Begin EXTRACTED INFORMATION
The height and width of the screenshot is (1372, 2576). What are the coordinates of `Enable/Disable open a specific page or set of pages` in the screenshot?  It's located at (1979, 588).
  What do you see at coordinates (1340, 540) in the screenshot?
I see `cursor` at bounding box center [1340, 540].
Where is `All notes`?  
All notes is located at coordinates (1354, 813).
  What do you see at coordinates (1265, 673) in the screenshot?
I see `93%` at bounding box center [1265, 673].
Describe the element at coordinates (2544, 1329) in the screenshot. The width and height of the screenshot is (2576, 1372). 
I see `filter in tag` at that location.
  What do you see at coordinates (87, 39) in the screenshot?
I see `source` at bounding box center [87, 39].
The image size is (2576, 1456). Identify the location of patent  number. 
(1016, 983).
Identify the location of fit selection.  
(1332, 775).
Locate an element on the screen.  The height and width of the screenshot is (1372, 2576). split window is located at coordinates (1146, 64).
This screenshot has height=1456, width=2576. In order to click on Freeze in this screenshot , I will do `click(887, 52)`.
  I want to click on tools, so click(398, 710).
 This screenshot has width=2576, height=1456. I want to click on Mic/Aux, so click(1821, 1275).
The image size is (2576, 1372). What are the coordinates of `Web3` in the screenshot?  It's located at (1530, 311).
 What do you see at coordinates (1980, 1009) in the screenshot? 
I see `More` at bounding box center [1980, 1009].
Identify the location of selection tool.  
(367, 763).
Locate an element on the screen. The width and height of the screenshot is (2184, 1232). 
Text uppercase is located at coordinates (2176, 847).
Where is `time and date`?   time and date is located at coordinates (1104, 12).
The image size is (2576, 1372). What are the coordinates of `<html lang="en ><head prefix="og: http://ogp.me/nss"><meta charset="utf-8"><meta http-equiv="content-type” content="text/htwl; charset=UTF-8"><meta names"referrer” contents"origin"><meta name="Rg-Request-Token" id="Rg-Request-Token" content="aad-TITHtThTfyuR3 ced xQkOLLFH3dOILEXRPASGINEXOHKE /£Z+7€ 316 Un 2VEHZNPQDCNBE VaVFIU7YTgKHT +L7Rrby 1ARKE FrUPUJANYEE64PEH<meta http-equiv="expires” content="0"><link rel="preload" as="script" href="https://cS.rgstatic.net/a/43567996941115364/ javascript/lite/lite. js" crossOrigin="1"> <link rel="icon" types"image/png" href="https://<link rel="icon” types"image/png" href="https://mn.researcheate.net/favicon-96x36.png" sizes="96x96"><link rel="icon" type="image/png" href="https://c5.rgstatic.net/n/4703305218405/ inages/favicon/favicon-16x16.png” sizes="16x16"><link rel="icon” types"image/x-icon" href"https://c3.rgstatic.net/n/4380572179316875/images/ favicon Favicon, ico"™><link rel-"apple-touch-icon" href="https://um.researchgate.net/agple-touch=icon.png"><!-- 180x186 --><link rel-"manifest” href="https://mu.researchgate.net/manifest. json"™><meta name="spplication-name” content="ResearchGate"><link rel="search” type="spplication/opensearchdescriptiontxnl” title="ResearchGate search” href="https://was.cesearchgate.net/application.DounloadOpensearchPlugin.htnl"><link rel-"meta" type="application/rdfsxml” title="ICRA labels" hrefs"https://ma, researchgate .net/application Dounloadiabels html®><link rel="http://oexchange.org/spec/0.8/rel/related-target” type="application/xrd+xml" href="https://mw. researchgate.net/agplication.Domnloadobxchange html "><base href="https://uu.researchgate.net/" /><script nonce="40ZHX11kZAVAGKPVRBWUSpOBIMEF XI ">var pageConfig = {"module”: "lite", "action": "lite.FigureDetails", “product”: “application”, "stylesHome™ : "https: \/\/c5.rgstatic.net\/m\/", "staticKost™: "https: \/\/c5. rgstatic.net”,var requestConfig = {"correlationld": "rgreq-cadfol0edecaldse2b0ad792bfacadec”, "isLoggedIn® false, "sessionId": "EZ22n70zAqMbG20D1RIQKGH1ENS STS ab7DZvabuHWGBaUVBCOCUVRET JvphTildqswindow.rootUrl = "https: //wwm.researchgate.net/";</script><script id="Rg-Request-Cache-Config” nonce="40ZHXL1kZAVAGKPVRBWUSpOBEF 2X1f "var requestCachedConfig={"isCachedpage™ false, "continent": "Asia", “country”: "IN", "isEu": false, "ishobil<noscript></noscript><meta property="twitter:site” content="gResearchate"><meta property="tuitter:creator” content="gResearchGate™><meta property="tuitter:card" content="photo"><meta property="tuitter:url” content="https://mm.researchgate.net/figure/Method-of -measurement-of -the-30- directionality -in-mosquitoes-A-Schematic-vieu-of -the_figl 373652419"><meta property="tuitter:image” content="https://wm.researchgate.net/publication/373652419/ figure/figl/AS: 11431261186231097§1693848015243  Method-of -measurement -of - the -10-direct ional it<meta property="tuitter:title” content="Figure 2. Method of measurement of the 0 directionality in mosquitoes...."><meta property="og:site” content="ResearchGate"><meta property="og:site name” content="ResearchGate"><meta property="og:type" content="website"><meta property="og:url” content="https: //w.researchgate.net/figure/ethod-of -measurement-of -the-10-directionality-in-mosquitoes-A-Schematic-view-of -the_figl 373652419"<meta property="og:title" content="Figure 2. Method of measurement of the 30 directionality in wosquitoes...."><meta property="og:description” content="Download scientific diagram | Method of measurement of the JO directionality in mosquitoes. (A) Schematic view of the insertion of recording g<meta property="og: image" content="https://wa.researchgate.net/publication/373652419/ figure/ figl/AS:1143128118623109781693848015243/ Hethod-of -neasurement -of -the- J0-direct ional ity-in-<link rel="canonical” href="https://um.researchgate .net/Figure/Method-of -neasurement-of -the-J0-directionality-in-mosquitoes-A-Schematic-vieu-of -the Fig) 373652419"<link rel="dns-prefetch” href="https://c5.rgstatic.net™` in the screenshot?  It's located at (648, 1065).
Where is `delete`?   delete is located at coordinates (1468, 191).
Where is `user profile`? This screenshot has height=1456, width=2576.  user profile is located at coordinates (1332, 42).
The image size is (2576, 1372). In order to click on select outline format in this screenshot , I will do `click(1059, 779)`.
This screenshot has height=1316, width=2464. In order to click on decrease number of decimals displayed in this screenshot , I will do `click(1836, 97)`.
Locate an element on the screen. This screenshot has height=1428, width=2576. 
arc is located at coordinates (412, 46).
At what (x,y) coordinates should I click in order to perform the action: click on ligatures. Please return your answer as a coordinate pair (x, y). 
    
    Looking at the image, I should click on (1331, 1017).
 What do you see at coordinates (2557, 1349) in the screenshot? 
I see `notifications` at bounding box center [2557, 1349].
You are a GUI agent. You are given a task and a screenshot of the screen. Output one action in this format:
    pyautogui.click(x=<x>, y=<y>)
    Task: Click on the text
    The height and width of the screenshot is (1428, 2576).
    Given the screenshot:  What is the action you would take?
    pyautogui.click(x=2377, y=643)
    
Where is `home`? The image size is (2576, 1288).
End EXTRACTED INFORMATION
→ EXERCISE TASK:
Transcribe the entries above without any changes, from the line with "What do you see at coordinates (87, 39)" up to and including the line with "coordinates (1104, 12).".

→ FINISHED EXERCISE:
  What do you see at coordinates (87, 39) in the screenshot?
I see `source` at bounding box center [87, 39].
The image size is (2576, 1456). Identify the location of patent  number. 
(1016, 983).
Identify the location of fit selection.  
(1332, 775).
Locate an element on the screen.  The height and width of the screenshot is (1372, 2576). split window is located at coordinates (1146, 64).
This screenshot has height=1456, width=2576. In order to click on Freeze in this screenshot , I will do `click(887, 52)`.
  I want to click on tools, so click(398, 710).
 This screenshot has width=2576, height=1456. I want to click on Mic/Aux, so click(1821, 1275).
The image size is (2576, 1372). What are the coordinates of `Web3` in the screenshot?  It's located at (1530, 311).
 What do you see at coordinates (1980, 1009) in the screenshot? 
I see `More` at bounding box center [1980, 1009].
Identify the location of selection tool.  
(367, 763).
Locate an element on the screen. The width and height of the screenshot is (2184, 1232). 
Text uppercase is located at coordinates (2176, 847).
Where is `time and date`?   time and date is located at coordinates (1104, 12).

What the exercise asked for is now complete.